**Tâche donnée 1**
Restituez sous forme de liste JSON de chaînes, à raison d'une chaîne par ligne et sans les lignes vides, les lignes du listing comprises entre le début du listing et la ligne contenant "groaned (799, 291)", bornes incluses.

**Extrait sélectionné**
=-=-=-=-=

Ce week-end, l’opéra Bastille a dit au revoir à la petite renarde rusée. Ce personnage, créé par le compositeur tchèque Leoš Janáček, défie les pouvoirs en place. Capturée petite par un chasseur qui souhaite l’offrir comme jouet à ses enfants, la renarde malicieuse parvient à s’enfuir, après avoir semé la zizanie – par ses discours féministes et libertaires – dans le poulailler. Le coq est bien sûr l’incarnation du patriarcat dans toute sa splendeur.
L’opéra de Leoš Janáček se révèle déroutant. A la fois daté – par une réflexion antisémite sur l’appât du gain, et une vision vénale de la femme – et moderne par son appel à la rébellion et à la liberté, cette ode à la nature est une fable écologiste avant l’heure.
Les représentations qui se sont tenues du 15 janvier au 01 février 2025 à Paris laissent un souvenir mémorable pour la richesse des décors (scénographiés par Nicky Rieti) et des costumes (créés pour la première fois en 2008 par Elizabeth Neumuller) utilisés dans une mise en scène sobre mais percutante, avec ce cerf-volant qui se meut, inexorable, comme le drame en préparation.

=-=-=-=-=

**Listing fourni**
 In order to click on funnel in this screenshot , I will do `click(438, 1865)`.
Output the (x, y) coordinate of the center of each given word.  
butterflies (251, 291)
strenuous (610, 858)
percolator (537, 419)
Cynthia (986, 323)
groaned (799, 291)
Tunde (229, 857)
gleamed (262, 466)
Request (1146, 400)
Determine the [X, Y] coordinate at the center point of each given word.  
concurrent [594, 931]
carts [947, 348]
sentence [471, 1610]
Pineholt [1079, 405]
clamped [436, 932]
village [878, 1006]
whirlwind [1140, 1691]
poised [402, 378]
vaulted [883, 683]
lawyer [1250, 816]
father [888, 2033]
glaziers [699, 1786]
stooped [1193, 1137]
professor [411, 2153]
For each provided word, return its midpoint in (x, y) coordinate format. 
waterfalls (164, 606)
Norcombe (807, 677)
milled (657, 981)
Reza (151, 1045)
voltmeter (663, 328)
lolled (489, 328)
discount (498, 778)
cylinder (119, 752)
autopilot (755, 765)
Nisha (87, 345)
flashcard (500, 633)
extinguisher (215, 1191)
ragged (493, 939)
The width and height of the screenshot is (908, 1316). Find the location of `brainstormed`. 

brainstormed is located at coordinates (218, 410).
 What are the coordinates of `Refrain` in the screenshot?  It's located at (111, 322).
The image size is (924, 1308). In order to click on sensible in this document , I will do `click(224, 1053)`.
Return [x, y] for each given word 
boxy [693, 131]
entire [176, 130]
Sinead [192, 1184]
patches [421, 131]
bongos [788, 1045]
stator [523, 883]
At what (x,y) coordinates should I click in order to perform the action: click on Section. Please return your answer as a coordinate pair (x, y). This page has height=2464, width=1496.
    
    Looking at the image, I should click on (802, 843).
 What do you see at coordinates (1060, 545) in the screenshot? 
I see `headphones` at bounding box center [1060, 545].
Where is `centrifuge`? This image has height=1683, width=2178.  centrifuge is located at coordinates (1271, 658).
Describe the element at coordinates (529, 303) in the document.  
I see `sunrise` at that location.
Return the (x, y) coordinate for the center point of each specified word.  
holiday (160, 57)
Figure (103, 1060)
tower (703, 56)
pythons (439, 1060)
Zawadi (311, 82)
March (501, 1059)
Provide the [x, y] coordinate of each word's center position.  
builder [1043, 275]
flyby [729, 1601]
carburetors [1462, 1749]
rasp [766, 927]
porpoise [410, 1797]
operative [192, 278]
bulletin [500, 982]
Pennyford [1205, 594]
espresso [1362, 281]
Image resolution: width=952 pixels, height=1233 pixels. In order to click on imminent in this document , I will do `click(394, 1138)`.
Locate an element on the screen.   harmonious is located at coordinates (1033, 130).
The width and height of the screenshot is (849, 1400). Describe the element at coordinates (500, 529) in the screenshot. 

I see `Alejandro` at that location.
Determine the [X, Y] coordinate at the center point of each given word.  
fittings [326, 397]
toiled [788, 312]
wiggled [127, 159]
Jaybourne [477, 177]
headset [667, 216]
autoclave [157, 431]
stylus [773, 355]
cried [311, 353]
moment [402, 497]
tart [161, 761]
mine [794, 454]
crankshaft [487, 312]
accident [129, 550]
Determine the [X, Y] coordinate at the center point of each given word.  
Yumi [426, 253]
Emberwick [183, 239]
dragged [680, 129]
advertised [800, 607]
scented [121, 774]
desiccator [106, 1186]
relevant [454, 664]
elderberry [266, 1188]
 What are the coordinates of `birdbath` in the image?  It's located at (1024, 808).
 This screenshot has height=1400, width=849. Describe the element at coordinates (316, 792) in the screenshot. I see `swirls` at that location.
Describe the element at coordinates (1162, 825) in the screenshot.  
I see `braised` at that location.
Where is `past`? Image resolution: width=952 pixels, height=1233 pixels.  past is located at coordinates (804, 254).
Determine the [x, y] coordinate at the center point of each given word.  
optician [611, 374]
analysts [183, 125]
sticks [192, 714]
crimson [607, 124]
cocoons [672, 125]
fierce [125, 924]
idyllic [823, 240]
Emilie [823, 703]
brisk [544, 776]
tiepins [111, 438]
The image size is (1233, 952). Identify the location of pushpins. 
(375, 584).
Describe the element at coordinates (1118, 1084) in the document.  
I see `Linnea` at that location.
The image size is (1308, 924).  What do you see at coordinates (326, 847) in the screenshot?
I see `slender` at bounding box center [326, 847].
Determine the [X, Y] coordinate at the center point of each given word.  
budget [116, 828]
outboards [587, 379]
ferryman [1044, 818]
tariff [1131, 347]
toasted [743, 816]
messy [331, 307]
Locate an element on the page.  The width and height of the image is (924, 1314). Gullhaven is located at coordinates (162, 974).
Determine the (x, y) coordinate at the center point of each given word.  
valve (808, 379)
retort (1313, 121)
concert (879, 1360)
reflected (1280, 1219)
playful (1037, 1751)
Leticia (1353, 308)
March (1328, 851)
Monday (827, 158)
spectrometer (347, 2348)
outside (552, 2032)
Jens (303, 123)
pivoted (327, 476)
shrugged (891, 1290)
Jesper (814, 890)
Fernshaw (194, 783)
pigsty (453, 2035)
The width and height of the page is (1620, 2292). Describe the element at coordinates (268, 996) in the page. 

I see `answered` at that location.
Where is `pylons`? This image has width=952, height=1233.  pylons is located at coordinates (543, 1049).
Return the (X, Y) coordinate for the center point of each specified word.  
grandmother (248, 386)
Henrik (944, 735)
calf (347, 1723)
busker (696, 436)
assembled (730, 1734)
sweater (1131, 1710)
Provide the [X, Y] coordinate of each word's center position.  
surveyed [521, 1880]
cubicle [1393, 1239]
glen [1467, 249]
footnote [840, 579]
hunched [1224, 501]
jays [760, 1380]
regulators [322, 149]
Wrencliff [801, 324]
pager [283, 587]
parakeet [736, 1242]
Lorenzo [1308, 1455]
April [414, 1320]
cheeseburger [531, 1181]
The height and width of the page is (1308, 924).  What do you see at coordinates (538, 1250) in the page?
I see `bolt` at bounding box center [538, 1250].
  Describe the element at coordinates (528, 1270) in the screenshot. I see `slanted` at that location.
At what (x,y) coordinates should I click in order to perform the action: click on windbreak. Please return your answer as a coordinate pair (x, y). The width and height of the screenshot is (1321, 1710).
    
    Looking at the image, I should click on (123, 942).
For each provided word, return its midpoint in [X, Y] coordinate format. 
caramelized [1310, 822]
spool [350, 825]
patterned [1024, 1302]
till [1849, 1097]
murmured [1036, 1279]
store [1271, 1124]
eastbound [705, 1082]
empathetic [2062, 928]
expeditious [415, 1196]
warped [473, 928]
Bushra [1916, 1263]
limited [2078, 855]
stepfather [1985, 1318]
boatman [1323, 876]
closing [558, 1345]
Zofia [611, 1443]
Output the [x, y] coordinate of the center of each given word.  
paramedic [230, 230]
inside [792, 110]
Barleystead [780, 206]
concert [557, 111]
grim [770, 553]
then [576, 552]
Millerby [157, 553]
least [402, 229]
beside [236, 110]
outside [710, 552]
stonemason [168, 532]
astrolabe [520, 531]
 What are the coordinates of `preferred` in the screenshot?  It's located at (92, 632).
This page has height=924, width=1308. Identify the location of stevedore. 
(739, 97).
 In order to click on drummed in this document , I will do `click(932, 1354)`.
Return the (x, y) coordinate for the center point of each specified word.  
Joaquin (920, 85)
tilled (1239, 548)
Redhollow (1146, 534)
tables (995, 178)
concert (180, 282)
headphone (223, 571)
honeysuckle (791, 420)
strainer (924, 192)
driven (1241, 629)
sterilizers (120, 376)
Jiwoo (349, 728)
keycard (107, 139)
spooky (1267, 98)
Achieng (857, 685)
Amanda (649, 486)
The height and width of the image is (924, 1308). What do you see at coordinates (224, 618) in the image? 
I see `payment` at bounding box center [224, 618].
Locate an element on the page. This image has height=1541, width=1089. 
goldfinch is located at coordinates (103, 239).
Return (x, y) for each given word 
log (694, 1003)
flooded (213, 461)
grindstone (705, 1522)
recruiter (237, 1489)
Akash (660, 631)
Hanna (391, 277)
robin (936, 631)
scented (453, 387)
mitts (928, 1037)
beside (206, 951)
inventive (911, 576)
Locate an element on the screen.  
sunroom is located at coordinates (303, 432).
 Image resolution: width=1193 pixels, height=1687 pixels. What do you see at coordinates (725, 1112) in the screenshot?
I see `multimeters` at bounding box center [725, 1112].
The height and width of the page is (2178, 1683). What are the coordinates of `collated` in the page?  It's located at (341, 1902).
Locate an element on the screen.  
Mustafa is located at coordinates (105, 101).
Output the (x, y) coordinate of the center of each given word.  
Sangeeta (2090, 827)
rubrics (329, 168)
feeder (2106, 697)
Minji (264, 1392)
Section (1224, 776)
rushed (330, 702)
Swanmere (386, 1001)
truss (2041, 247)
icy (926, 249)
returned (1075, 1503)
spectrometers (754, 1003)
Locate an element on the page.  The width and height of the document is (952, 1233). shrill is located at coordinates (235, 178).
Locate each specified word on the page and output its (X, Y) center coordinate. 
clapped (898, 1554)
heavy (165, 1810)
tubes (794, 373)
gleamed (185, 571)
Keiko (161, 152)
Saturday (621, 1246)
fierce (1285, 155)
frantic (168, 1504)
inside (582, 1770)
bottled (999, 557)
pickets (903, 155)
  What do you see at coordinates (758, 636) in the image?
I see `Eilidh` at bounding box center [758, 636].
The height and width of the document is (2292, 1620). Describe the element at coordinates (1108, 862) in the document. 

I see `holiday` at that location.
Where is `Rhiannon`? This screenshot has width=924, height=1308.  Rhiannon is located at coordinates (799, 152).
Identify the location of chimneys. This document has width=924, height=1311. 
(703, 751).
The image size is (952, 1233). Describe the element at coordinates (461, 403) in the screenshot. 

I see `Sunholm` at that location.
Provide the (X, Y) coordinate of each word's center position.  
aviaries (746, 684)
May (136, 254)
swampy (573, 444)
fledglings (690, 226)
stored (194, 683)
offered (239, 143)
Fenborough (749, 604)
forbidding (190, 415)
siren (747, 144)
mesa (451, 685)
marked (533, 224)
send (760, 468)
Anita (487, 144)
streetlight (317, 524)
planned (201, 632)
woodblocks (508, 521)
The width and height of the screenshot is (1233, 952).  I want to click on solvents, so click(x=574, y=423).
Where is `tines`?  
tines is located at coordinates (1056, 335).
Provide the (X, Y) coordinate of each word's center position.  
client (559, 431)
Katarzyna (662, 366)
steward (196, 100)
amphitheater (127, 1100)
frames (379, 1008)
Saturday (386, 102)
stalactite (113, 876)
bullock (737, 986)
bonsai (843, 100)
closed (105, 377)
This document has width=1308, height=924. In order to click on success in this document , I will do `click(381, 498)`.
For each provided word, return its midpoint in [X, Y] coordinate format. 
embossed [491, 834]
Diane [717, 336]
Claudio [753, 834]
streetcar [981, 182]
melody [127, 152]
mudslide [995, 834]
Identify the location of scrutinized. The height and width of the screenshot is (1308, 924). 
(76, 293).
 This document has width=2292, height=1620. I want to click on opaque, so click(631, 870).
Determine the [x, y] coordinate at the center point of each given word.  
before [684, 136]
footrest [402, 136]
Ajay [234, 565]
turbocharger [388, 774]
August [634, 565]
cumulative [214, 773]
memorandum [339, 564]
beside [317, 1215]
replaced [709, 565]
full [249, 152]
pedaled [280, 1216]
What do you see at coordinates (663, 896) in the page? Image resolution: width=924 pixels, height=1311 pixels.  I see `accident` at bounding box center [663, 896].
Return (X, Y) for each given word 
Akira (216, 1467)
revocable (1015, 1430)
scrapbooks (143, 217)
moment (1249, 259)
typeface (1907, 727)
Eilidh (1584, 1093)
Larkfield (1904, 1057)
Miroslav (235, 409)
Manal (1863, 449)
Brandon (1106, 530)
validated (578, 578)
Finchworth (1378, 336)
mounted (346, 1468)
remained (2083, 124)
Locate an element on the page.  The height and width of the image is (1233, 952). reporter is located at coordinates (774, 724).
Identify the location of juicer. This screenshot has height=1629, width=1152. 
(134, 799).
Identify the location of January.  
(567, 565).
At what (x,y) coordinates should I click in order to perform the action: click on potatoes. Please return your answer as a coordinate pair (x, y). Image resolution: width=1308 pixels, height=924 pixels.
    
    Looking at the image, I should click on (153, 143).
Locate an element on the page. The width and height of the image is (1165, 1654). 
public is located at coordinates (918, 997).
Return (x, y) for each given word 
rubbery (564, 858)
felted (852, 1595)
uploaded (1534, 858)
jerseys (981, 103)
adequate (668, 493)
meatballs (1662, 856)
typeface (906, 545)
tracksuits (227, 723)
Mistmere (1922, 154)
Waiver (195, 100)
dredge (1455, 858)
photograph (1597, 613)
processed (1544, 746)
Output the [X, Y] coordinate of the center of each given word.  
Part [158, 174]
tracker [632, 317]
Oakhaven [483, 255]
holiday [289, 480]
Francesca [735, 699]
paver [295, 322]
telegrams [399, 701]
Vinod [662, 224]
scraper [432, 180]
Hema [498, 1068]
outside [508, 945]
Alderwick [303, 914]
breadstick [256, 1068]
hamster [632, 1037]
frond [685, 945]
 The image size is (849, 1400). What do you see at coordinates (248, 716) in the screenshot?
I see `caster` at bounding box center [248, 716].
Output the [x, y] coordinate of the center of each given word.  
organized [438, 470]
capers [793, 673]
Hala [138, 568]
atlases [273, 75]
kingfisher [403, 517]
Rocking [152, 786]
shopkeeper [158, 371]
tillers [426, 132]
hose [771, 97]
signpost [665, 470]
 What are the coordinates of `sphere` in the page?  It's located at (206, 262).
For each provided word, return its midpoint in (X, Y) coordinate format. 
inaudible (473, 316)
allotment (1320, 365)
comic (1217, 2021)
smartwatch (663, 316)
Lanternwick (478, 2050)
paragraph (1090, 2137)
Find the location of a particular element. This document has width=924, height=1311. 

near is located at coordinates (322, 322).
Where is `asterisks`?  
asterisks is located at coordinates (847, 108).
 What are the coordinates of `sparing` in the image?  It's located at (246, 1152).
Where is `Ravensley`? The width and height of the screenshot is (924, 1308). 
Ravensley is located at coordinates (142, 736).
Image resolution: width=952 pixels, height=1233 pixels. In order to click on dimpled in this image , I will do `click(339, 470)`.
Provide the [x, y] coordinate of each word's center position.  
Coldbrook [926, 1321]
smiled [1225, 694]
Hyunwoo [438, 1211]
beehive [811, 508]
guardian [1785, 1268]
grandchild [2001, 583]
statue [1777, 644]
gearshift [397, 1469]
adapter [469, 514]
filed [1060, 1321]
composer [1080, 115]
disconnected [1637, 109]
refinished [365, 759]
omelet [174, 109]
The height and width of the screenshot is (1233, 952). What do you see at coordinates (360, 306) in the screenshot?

=-=-=-=-=

**Tâche donnée 2**
Selon l'extrait, pourquoi l'opéra de Leoš Janáček se révèle-t-il déroutant ? Répondez en une à trois phrases.

**Résultat 1**
[
  " In order to click on funnel in this screenshot , I will do `click(438, 1865)`.",
  "Output the (x, y) coordinate of the center of each given word.  ",
  "butterflies (251, 291)",
  "strenuous (610, 858)",
  "percolator (537, 419)",
  "Cynthia (986, 323)",
  "groaned (799, 291)"
]

**Résultat 2**
Il est à la fois daté et moderne. Il est daté par une réflexion antisémite sur l'appât du gain et par une vision vénale de la femme. Il est moderne par son appel à la rébellion et à la liberté.